### EXTRACT ###

Обсуждение: Index on a Decrypt / Bytea2Text Function

Поиск
Список
Период
Сортировка

Index on a Decrypt / Bytea2Text Function

От
Anthony Presley
Дата:
Hi all,

We tend to do a lot of lookups on our database that look something like:

select
    e.id
from
employee e ,app_user au
    where
au.id=user_id and
au.corporation_id=$1 and
e.ssn is not null and
e.ssn!=' ' and
e.ssn!='' and
e.deleted='N'and
bytea2text(DECRYPT(decode(e.ssn,'hex'), text2bytea(cast(e.id as text)),
'bf'))=$2

The analyze here looks like:

> explain analyze select e.id from employee e ,app_user au where
au.id=user_id and au.corporation_id=41197 and  e.ssn is not null and
e.ssn!=' ' and e.ssn!='' and e.deleted='N'and
bytea2text(DECRYPT(decode(e.ssn,'hex'), text2bytea(cast(e.id as text)),
'bf'))='188622250';

QUERY
PLAN
--------------------------------------------------------------------------
 Nested Loop  (cost=0.00..19282.05 rows=122 width=8) (actual
time=24.591..192.435 rows=1 loops=1)

### EXTRACTED ENTRIES ###

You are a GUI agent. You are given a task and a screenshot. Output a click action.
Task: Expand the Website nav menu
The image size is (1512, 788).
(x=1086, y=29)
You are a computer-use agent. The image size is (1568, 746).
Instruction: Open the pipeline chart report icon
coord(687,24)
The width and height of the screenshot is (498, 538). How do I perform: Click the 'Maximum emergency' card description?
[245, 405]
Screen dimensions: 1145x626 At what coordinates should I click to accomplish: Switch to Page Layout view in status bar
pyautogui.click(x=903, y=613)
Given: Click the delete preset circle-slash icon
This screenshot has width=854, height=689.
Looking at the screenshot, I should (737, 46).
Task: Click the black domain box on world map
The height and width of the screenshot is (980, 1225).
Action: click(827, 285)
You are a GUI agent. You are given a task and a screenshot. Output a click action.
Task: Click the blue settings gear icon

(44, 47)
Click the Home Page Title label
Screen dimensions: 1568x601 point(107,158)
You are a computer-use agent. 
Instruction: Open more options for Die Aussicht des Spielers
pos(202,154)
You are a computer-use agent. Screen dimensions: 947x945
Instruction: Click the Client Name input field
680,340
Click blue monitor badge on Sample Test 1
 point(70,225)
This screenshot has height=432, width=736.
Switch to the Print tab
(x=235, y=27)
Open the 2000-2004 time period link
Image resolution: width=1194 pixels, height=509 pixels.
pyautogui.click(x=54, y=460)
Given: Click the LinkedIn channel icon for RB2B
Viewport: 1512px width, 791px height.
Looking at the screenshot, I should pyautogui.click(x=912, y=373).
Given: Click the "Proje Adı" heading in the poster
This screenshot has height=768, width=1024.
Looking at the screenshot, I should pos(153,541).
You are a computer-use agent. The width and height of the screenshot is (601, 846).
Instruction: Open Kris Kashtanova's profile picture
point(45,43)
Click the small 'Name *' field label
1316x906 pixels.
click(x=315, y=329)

###

• [OBJECTIVE 1]:
Answer these questions about the post on the decrypt index:
(a) Who wrote the post?
(b) In the explain analyze query, what value is compared against au.corporation_id?
(c) What actual time does the Nested Loop line of the query plan report?
• [OBJECTIVE 2]: Reproduce the part of the post on the decrypt index starting with "The analyze here" and going on through "time=24.591..192.435 rows=1 loops=1)".

• [FULL OUTPUT 1]:
(a) Anthony Presley
(b) 41197
(c) 24.591..192.435

• [FULL OUTPUT 2]:
The analyze here looks like:

> explain analyze select e.id from employee e ,app_user au where
au.id=user_id and au.corporation_id=41197 and  e.ssn is not null and
e.ssn!=' ' and e.ssn!='' and e.deleted='N'and
bytea2text(DECRYPT(decode(e.ssn,'hex'), text2bytea(cast(e.id as text)),
'bf'))='188622250';

QUERY
PLAN
--------------------------------------------------------------------------
 Nested Loop  (cost=0.00..19282.05 rows=122 width=8) (actual
time=24.591..192.435 rows=1 loops=1)